--- Directions ---
Output exactly what appears from the line containing "Screen dimensions: 1536x719" to the end of the data below, and nothing more.

--- Source material ---

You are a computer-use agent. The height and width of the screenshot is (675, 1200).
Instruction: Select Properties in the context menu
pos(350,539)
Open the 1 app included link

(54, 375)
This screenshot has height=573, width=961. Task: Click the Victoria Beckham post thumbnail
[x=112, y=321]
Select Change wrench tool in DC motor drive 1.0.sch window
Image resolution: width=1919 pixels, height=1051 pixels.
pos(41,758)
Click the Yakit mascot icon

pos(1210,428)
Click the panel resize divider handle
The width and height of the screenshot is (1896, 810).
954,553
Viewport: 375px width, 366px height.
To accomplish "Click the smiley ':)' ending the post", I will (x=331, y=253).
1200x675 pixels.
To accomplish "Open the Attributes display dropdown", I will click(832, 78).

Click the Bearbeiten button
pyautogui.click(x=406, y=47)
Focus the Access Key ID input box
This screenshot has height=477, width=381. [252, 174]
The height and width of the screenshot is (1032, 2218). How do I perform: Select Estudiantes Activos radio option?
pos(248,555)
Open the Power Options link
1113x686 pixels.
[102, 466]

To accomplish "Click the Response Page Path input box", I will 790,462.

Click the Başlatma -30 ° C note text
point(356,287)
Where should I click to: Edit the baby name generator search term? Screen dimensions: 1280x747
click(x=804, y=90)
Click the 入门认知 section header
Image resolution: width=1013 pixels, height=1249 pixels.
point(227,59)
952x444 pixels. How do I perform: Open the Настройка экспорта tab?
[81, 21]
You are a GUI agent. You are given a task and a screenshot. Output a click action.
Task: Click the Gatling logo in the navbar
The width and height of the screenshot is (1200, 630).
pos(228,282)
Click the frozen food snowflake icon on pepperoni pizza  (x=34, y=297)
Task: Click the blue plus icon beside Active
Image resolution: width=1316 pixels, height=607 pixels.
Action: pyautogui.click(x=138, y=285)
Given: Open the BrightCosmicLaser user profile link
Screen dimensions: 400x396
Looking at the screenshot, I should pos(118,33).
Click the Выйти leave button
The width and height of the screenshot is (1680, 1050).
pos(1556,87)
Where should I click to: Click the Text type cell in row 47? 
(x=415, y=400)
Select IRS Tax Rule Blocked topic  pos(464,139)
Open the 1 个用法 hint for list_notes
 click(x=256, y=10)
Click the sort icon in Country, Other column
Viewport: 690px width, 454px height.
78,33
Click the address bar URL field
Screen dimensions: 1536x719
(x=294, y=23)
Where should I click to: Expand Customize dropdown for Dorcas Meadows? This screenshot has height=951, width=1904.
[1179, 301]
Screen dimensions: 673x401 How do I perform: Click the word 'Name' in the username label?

--- Output ---
Screen dimensions: 1536x719
(x=294, y=23)
Where should I click to: Expand Customize dropdown for Dorcas Meadows? This screenshot has height=951, width=1904.
[1179, 301]
Screen dimensions: 673x401 How do I perform: Click the word 'Name' in the username label?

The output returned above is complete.